For this next section we are going to run through a couple of regular expression tests.   

In [None]:
import re

- First regex, lets create a credit card number regex that will group the last 4 digits (with or without space)   

<Answer
cc_regex = '(\d{4}\s*){4}'
>

In [None]:
cc_regex = ''   # TODO

test_1 = '1234 5683 2343 2432'
test_1_result = re.search(cc_regex, test_1)

print(test_1_result.groups())   # Should have 2432

test_2 = '4333444455556666'
test_2_result = re.search(cc_regex, test_2)

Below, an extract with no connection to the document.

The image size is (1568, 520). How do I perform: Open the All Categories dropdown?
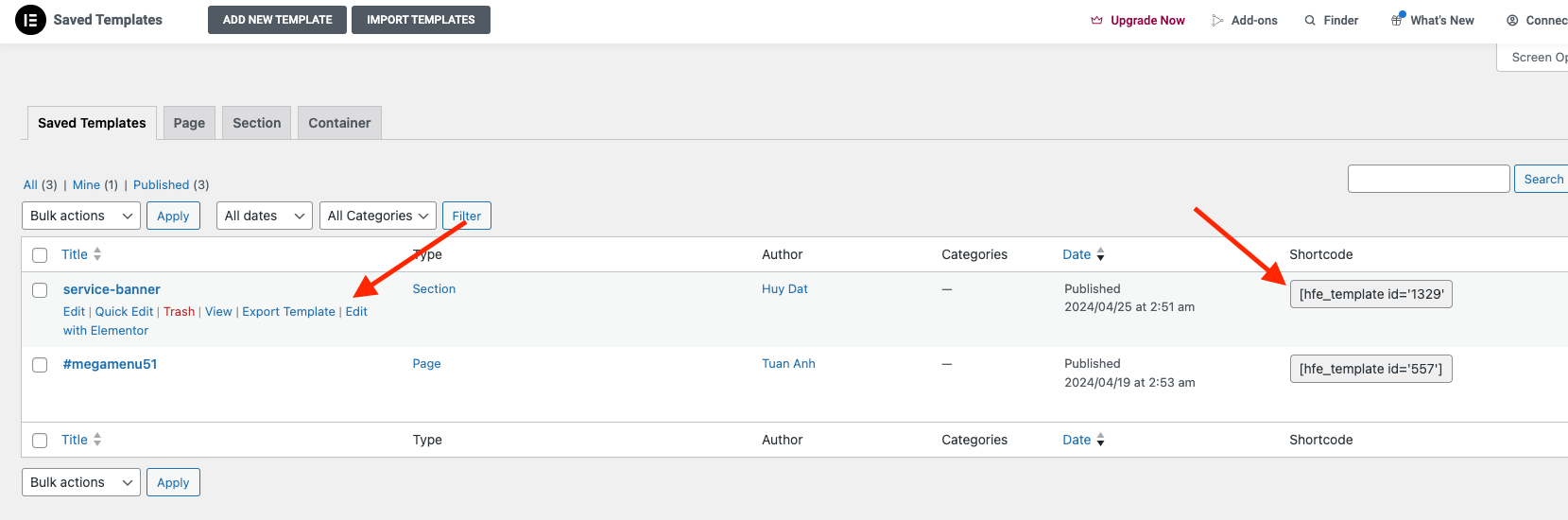click(377, 216)
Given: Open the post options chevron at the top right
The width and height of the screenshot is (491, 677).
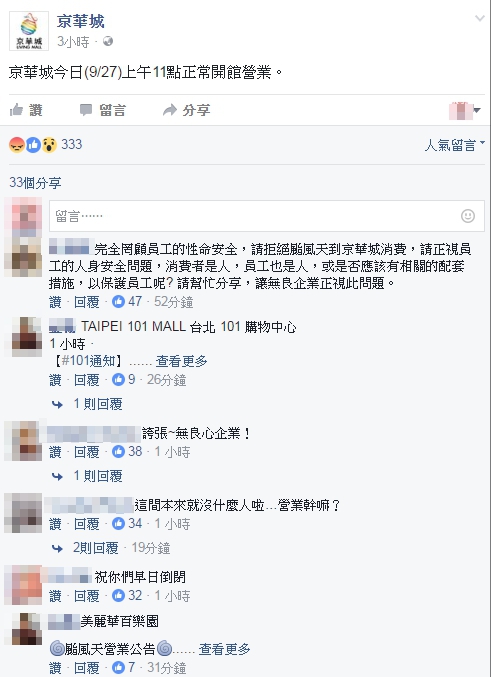Looking at the screenshot, I should (x=479, y=18).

print(test_2_result.groups())   # Should have 6666

- Next lets add a litte more that will match an email using gmail's + filtering
  * Capture email specifics
  * Capture filter item
  * Capture domain
  
<Answer - Easy
email_regex = '([\w\.]+)'

test_1 = 'tom.riddle+regexone@hogwarts.com'
test_1_result = re.findall(email_regex, test_1)

print(test_1_result)
>

<Answer - Named
email_regex = '(?P<name>[\w\.]+)\+?(?P<filter>[\w\.]*)@(?P<domain>[\w\.]+)'
>

In [None]:
email_regex = ''    # Todo

test_1 = 'mk.wright+myfilter@uvu.edu'
test_1_result = re.search(email_regex, test_1)

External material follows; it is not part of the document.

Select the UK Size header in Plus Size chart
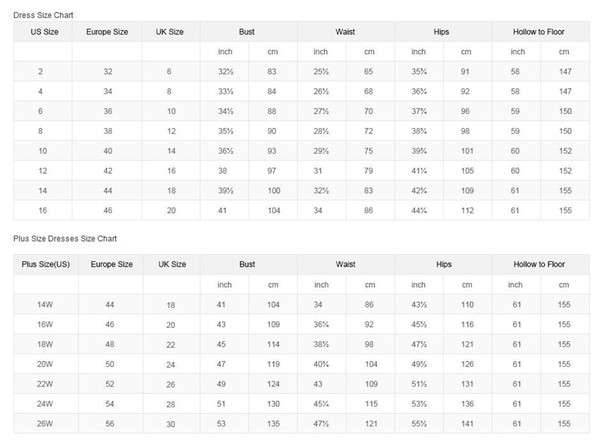This screenshot has height=445, width=600. (172, 264)
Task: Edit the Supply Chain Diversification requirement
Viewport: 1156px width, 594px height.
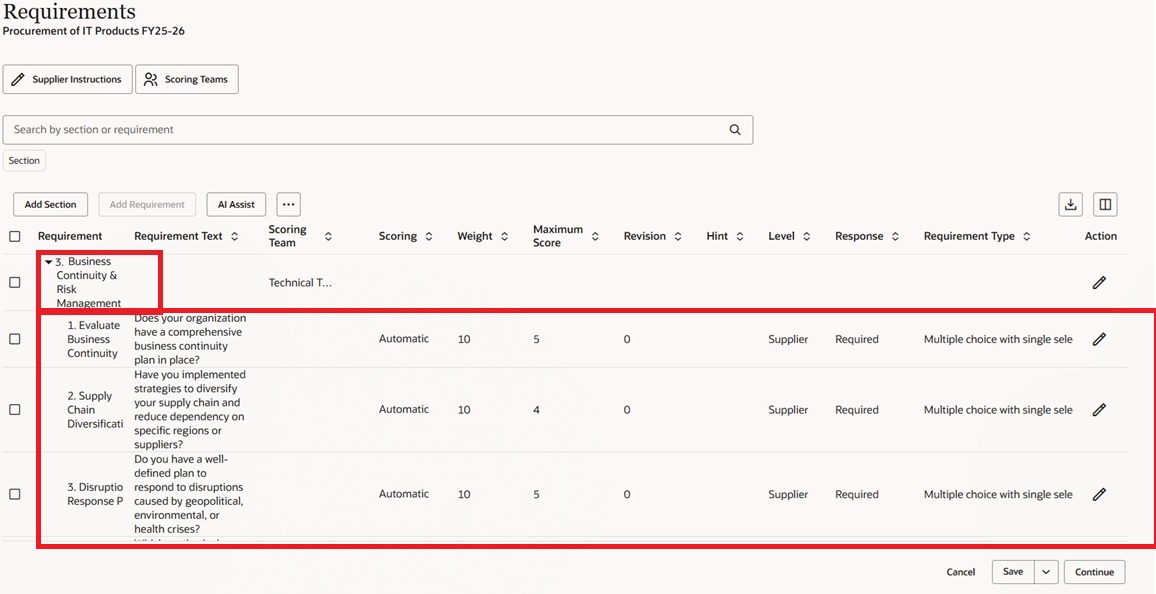Action: pyautogui.click(x=1099, y=410)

print(test_1_result.groups())

## Binary Sample

For this sample set we are going to play around with binary data, and maybe even unpack a file.  

In [None]:
import struct

- Lets create a byte string of the ASCII word 'HELLO' using a list of numbers into variable `word_bin`   

<Answer
word_bin = bytes([72, 69, 76, 76, 79])
>

- Now we will mutate the variable `word_bin` to be HLELO    

<Answer
word_bin = bytearray(word_bin)
word_bin[1], word_bin[2] = word_bin[2], word_bin[1]
>

- For this section we are going to read in a file (notes-07/sample.png) in binary   
  * We will then make sure it is a png
  * Then we will get the width and height
  
<Answer
with open('notes-07/sample.png', 'rb') as f:
    results = f.read()
    
print(len(results))
png_header = b'\x89PNG\r\n\x1a\n'

if results[:8] == png_header:
    width, height = struct.unpack('LL', results[16:24])
    print(width, height)
else:
    print('Not a png')
>

In [None]:
png_header = b'\x89PNG\r\n\x1a\n'